People in agriculture often talk about “weather getting more variable.” It’s usually hard to know exactly what they mean – sometimes they are talking about precipitation becoming less frequent and more intense, and sometimes they're talking about hot extremes becoming more frequent. But it’s well known that what was considered “extreme” historically can become more frequent just by shifting the mean of the weather distribution, without any change in variance. The IPCC SREX figure below shows that clearly in the first panel.
We care about variance, though, not just because of its ability to increase the occurrence of historical hot extremes. If variance is increasing, this would mean more uncertainty faced each year by farmers and markets about what the growing season weather will be. Note that we are talking here strictly about weather variance. The variance in production can increase just from a shift in the distribution towards less favorable temperatures, as we showed in a recent study led by Dan Urban.

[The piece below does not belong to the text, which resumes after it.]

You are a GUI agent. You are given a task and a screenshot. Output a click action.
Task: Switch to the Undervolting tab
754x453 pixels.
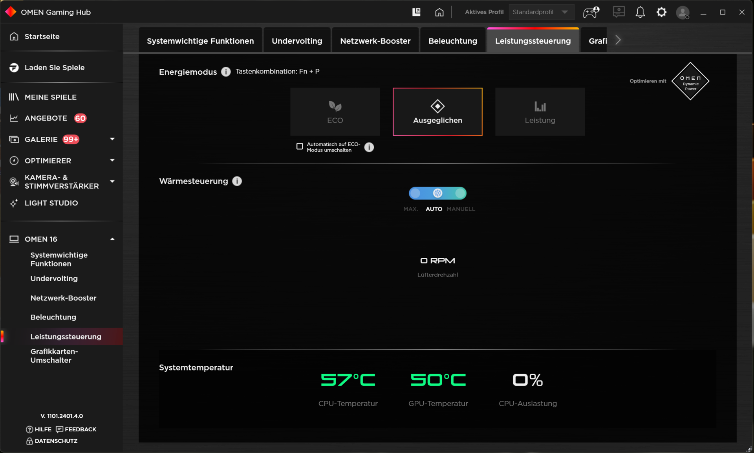point(296,41)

The question of whether variance per se has been changing (or is projected to change) has received much less attention than whether extremes are becoming more common. This is partly because changes in variance are harder to measure than shifts in means or increases in extreme events. But an interesting analysis by Donat and Alexander in GRL sheds some light directly on the variance question. They looked at the distribution of daily temperature anomalies for two 30-year time periods: 1951-1980 and 1981-2010. The figure below from their paper maps the change between the two time periods for three parameters of the distribution (mean, variance, and skewness), both for minimum (left) and maximum (right) temperature.
Two things seem new to me here. (Certainly the shifts in mean are not new, but it’s interesting to note that the shifts are about equal for minimum and maximum temperature.) First, the variance changes are mixed around the world, and not statistically significant in most places (the significant areas at 10% are shown with hatching). The authors also say that the variance changes depend a lot on what criteria they use to exclude grid cells without enough data.
The second interesting thing is that the skewness has increased in most parts, much more uniformly than the changes in variance. Just to be clear, we are talking about skewness in the statistical sense, not in the way it is sometimes used to mean “distorted” or “biased”. An increase in skewness means that the distribution is now less left-skewed or more right-skewed than before, which would mean that for a given average, there is a higher chance of having warm anomalies and a lower chance of having cool anomalies (see bottom panel of ipcc figure above).
It’s hard to know what exactly is driving the skewness, but I suspect their paper will spur some more focus on this issue. Maybe it has to do with the shift in rainfall distribution toward heavier events, with less rainfall during moderate events. For now it seems safe to say that temperatures are not clearly becoming more variable for most parts of the world, but they seem to be slightly more skewed toward hotness.